SOURCE EXTRACT start

What is electricity? The basics: voltage, ampere, power explained
Look around and you shall find that you are indeed surrounded by electrical appliances. Be it a television, an air conditioner, a water cooler, a ceiling fan or a refrigerator, electrical appliances have become an integral part of our life. In summers when the mercury rises, you just press a button and a cool breeze soothes you. During winters, when you think twice before going under the shower to take a bath, warm water is again just a push of a button away. In ancient times one would think that this was all magic, but it is not. It is due to something which is far from being magical – electricity.
Electricity have taken our lives to new standards. The number of electrical appliances at houses is increasing by the day. A couple of days back, a friend of mine asked me to define electricity. When I did, he asked still more questions on the terms which I had used in the definition. He said that he wanted to purchase the best suited product for himself but whenever he looked at the specifications of an appliance, he was bombarded with words like Voltage, Power, Ampere, power factor etc. Although the words are fairly common, but still he did not know what they meant. So we at Bijli Bachao thought of explaining these terms in the simplest way.
Before buying an appliance, one is faced with the most popular question of all time – which appliance should I buy? As simple as the question may sound, its answer requires a lot of understanding and deliberation. It depends on many factors which one has to consider before taking the plunge. The decision to buy an appliance is a major one and so it is as much important that it is well informed. And for that, you need to understand the basics of electricity. So we at Bijli Bachao thought of writing an article about the basics of electricity which might be helpful in making better decisions while buying an appliance. So let’s get started!
What is electricity?

SOURCE EXTRACT end
DATA start

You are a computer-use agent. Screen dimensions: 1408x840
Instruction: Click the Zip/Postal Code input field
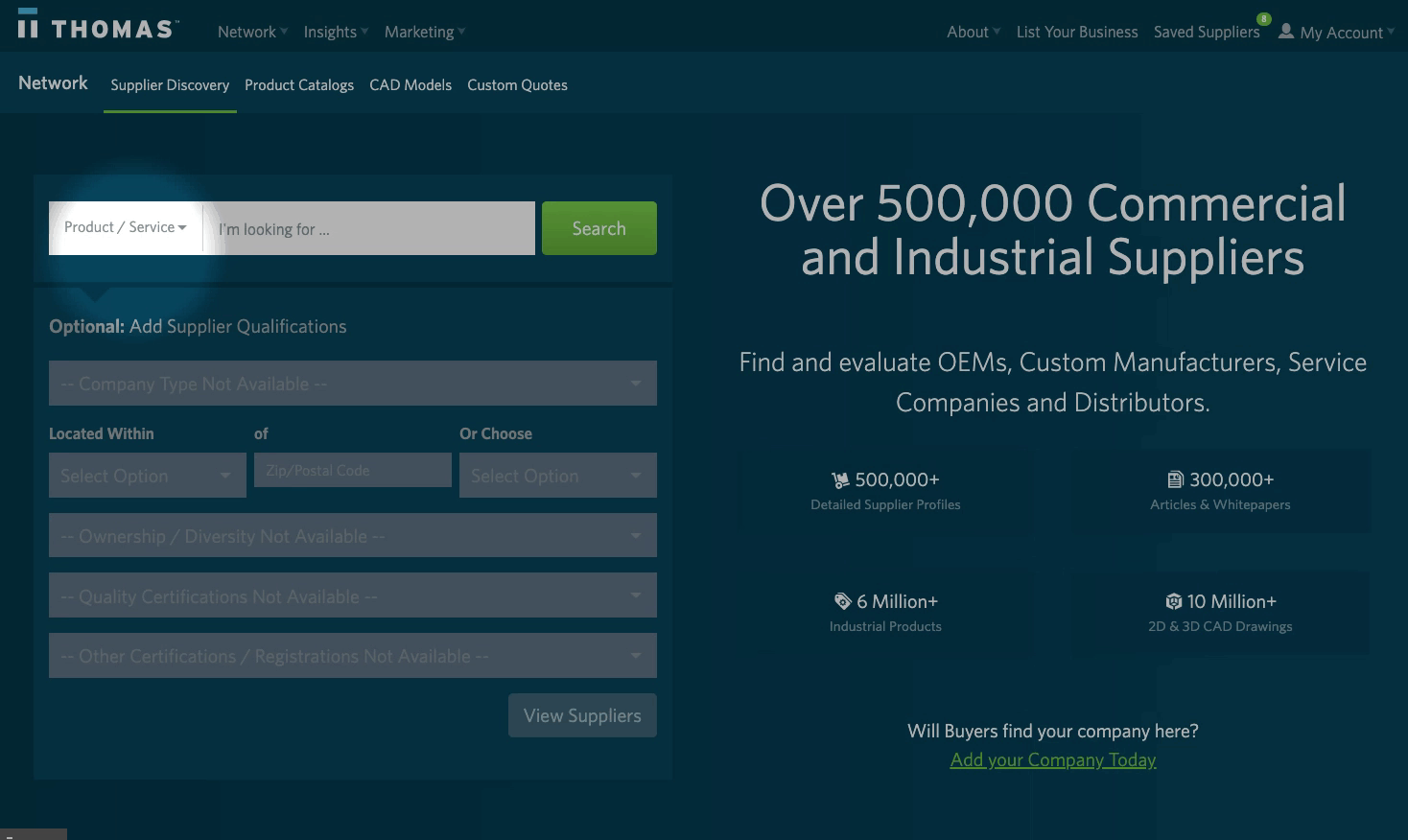coord(352,471)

DATA end

> [REQUIRED TASKS]:
[A] From the electricity basics article, write out the passage starting with "Electricity have taken" and going on through "the simplest way.".
[B] List every electrical appliance that the electricity basics article names as an example.
[C] Proceed with the electricity basics article, continuing from the point where it stops.

> [ANSWERS TO THE EXERCISE]:
[A]
Electricity have taken our lives to new standards. The number of electrical appliances at houses is increasing by the day. A couple of days back, a friend of mine asked me to define electricity. When I did, he asked still more questions on the terms which I had used in the definition. He said that he wanted to purchase the best suited product for himself but whenever he looked at the specifications of an appliance, he was bombarded with words like Voltage, Power, Ampere, power factor etc. Although the words are fairly common, but still he did not know what they meant. So we at Bijli Bachao thought of explaining these terms in the simplest way.

[B] television, air conditioner, water cooler, ceiling fan, refrigerator

[C]
For many people, it means ‘something which flows through the wires’. Although it is not incorrect, but defining it like this is nothing short of calling King Kong ‘just another monkey’. If I have to put it in the simplest of words minus all the technical jargons, I would say that electricity is the flow of electric current through a conductor. And what is a conductor? A conductor is a material (can be solid, liquid or gas) which allows the flow of electric current through it. For instance, when you touch a bowl (made of copper) full of boiling water, you feel hot and immediately pull your hand away. It is because copper (the material used to make the bowl) is a good conductor of heat.
Similar is the case of eletricity. The materials which allow the flow of electric current through them are conductors of electricity. You must have seen a bunch of wires (usually black coloured) around your computer at your houses. It is in those wires that the current flows. The wires are covered up of insulated rubber (which does not conduct electricity) and that is why you are able to touch the wires with bare hands without getting an electric shock.
To measure anything, we need units. To measure weight of something we use kilogram (kg), to measure distance we use metre (m), to measure capacity of a container we use litre (L) and so on. In the same way to measure electricity (or electrical energy) we use kiloWatt hour (kWh), which in everyday language is simply called as ‘units’. So next time your friend tells you that he consumed 200 units during a month, it would mean that he had consumed 200 kWh of electricity during the month.
What is a ‘Watt’?
Watt (W) is a unit of Power (in this case, electrical power). So what is Power? Is it that power in terms of which we compare wrestlers? Although it is not exactly same as the electrical power, but it is very similar. Power is nothing but the rate of doing work. It is the amount of energy (measured in Joules) consumed in unit time (measured in seconds). So when we say a wrestler A is more powerful than a wrestler B, it means that wrestler A is able to work more than wrestler B in the same amount of time.
Therefore the unit of electrical power is Joules/second. And this is what we call Watt, in honour of James Watt who is attributed to the invention of steam engine back in the 18th century.
So a kilo-Watt (kW) means 1000 Watts.
Therefore if you use 1 kW electrical power for 1 hour, it means you have used 1kWh (or 1 unit) of electricity.
Understanding Voltage and Current
You must have seen a sign of a human skull above a cross (X) saying ‘Danger 440 Volts’ on electricity poles. So what is a ‘Volt’?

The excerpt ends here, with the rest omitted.